People worth following

Simon Willison (@simonw). The most rigorous public reference on agentic engineering. 12+ chapters, ongoing. Testable positions: tests are free and mandatory, harness > model, hoard working examples. No hype.

Mario Zechner (@badlogicgames). Built Pi. 84 content posts per week during active periods. His critique: when agents self-praise, human review becomes theater. Coined "slop debt." Built Terminal Bench 2.0, then immediately criticized it as benchmaxxed. Builder and critic in one person. Rare.

Andrej Karpathy (@karpathy). Three steps ahead. Autoresearch: 700 commits in two days, −11% validation loss. Current thinking: memory should be trainable via RL, Git is wrong for collaborative autoresearch, Tab → Agent → Parallel → Teams isn't the end.

Harrison Chase (@hwchase17). LangChain. Most widely deployed agent orchestration. Worth following for the pragmatic take: what does production agent infrastructure actually require? OTel spans emitted natively. His April 2026 continual-learning post put a practical framework on the model/harness/context split that most discussions collapse into "the model."

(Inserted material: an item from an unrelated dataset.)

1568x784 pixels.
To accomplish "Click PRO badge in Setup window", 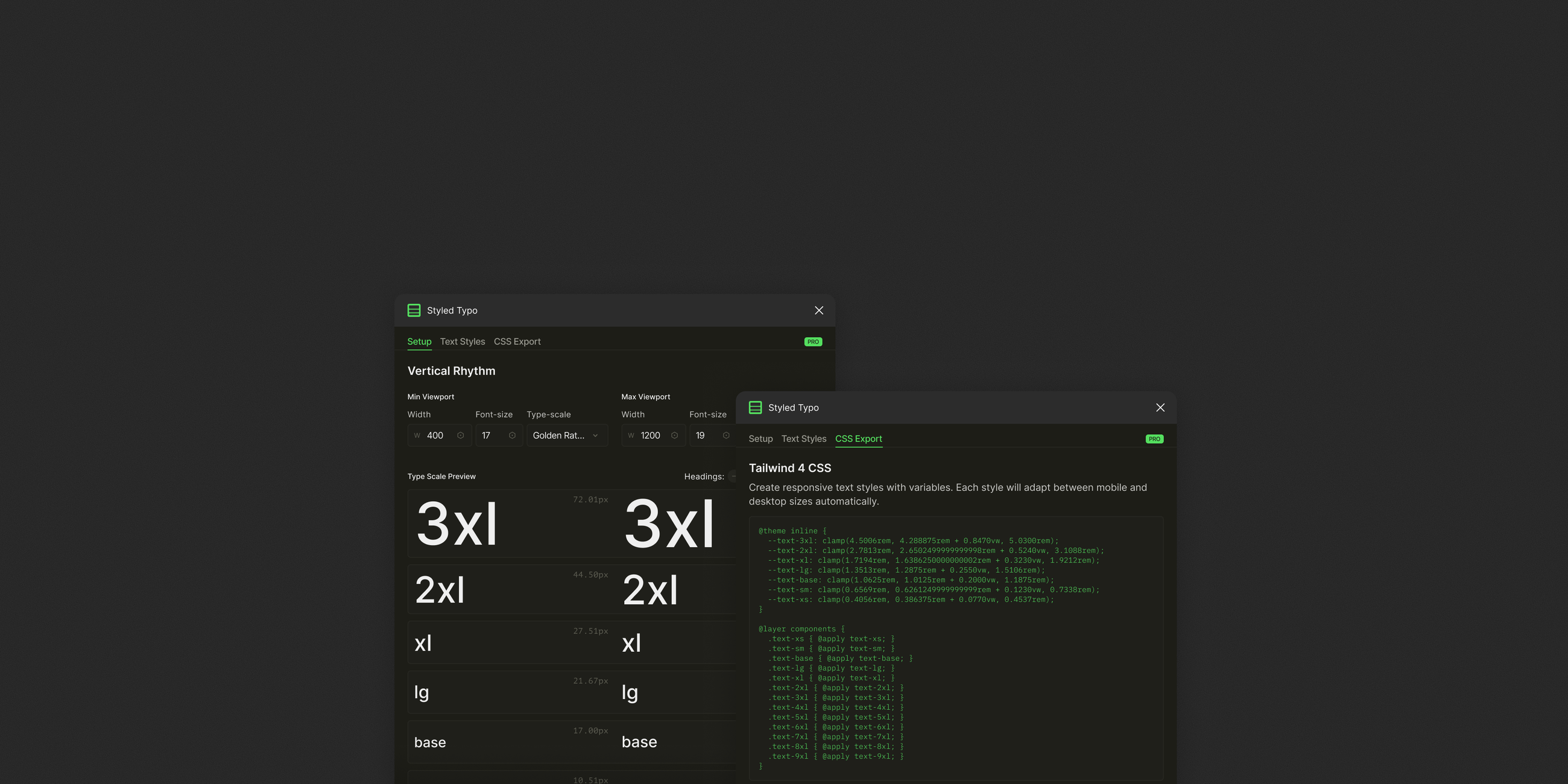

Armin Ronacher (@mitsuhiko). Advocate for lat.md as knowledge-graph-in-markdown. Shipped multi-edit tooling for Pi. Direct critic of agent anti-patterns: "agents are hard to resist, build shit you regret." Builds the tools and documents the failure modes in the same feed.

Open questions

When does observability become overhead? OTel GenAI SIG is maturing. Schemas still evolving. At what complexity does full tracing pay off versus console.log? No data. We haven't run the comparison.

How far does AST edit generalize? aiCoder: JavaScript. Ki Editor: editor-level. Relace: API-only. No solution covers the full agent edit workflow across languages. Mutated by agent-lsp (May 2026): the question reframes once a fourth angle ships. The edit-reliability problem doesn't reduce to a single solution shape — AST-merge handles failed text replacements after the agent decided what to write; LSP-bridge handles the discovery step before the edit is written; speculative execution handles the verification step before the edit is committed. All three layers are needed; the open question is which combination dominates at which task profile, not which approach wins outright.

Does spec-kit's adoption mean fewer failures? Amazon argues for SDD. But the evidence is directional. Spec-first teams fail differently, not necessarily less. A proper before/after on incident rates? Doesn't exist in public.

Does pipeline alpha shrink monotonically as models improve? NCSU's 9,374-trajectory study showed framework effects diminishing with stronger LLMs. If the trend is monotonic, most pipeline infrastructure becomes legacy overhead on a five-year horizon, baked into the model instead. If the trend is non-monotonic (structure still buys something at long horizons or specific task types), the investment compounds. We have no longitudinal data across model generations yet.